Die Bundesanwaltschaft erläutert die Gründe dafür in einer Pressemitteilung:
“Die Volksrepublik Donezk (VRD) ist eine pro-russische Bewegung, welche seit dem Frühjahr 2014 versucht, den ukrainischen Verwaltungsbezirk Donezk von der Ukraine zu trennen und sich dabei heftige Gefechte mit den ukrainischen Streitkräften liefert. Gewalt gegen Zivilisten wurde seitens der Vereinigung wiederholt eingesetzt. Der Beschuldigte kämpfte während des Winters 2014/2015 am Flughafen in Donezk und im Juni 2015 in der Stadt Marinka auf Seiten der VRD gegen das ukrainische Militär.”

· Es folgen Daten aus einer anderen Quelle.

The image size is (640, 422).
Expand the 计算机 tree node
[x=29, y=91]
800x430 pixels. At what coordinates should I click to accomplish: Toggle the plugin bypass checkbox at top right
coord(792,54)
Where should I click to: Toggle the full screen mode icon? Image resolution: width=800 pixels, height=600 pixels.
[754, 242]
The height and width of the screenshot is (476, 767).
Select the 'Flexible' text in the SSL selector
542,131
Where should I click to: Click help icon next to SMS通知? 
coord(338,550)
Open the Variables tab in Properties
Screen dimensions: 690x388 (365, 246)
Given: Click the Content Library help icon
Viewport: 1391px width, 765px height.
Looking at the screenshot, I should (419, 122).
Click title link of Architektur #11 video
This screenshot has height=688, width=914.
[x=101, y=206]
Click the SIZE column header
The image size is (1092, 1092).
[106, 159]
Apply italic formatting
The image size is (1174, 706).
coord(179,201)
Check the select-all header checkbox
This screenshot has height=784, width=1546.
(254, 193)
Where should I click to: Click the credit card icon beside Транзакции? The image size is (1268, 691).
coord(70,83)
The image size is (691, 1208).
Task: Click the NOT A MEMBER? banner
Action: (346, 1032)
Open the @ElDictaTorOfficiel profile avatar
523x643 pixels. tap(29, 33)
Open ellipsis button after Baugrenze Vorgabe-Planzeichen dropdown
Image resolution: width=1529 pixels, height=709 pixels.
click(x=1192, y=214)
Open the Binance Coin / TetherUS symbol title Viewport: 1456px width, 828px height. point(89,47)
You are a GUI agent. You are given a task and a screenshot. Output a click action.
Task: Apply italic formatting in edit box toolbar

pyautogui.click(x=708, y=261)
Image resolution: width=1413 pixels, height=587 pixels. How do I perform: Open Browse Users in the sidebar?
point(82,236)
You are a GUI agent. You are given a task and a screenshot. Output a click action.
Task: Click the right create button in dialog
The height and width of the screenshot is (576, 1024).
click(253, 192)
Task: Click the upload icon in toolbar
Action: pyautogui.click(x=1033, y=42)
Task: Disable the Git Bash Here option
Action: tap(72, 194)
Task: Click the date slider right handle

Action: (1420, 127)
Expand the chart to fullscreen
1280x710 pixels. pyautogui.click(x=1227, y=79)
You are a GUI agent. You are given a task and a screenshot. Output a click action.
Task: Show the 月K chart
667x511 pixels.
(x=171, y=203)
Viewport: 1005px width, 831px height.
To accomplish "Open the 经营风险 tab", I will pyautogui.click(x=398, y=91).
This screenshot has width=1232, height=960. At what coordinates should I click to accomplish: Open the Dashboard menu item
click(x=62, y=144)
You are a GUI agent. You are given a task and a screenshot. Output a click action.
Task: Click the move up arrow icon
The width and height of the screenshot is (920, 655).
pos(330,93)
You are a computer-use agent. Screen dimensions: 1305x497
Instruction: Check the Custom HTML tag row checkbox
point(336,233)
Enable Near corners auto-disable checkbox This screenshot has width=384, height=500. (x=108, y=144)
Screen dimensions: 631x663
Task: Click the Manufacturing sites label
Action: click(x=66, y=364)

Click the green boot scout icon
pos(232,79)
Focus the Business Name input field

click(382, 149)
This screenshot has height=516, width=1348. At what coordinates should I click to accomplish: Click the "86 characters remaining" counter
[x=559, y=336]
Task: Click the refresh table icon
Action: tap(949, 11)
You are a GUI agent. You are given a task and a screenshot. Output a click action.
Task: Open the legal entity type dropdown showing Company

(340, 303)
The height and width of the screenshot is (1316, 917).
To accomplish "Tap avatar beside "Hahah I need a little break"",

Dieses Verfahren markiert das erste Mal, dass der deutsche Terrorismusparagraf 219b Strafgesetzbuch in Bezug auf den Bürgerkrieg in der Ukraine angewandt wird. Bekannt war bereits bei der Festnahme, dass Bundesjustizminister Marco Buschmann die erforderliche Ermächtigung hierfür erteilt hatte.
Es ist besonders ungewöhnlich, dass dieses Verfahren eingeleitet wurde, da die Volksrepublik Donezk in Wirklichkeit eine territoriale Einheit und keine klassische Organisation ist. Üblicherweise müsste eine Gruppe von der EU offiziell als terroristische Organisation eingestuft werden, bevor ein derartiges Verfahren in Deutschland stattfinden kann. Eine solche Einstufung ist allerdings nicht erfolgt; das Vorgehen der Bundesanwaltschaft stellt somit eine eigenständige Entscheidung dar.
Ohne Anwendung des § 219b StGB hätte Dieter S. nicht in Deutschland vor Gericht gestellt werden können, selbst wenn sein Engagement in der Donezker Miliz als strafbar gelten würde. Denn nach deutschem Recht ist zwar die Rekrutierung für eine ausländische Armee strafbar, das Kämpfen in ihr jedoch nicht.
Nach dem sogenannten Maidan-Putsch in der Ukraine verschärften sich die internen Spannungen, und die Regierung in Kiew entsandte Truppen in die aufständischen Gebiete Donezk und Lugansk, um die Unruhen zu unterdrücken. Daraus entstand ein Bürgerkrieg, der bis zum Start der russischen Militäroperation andauerte.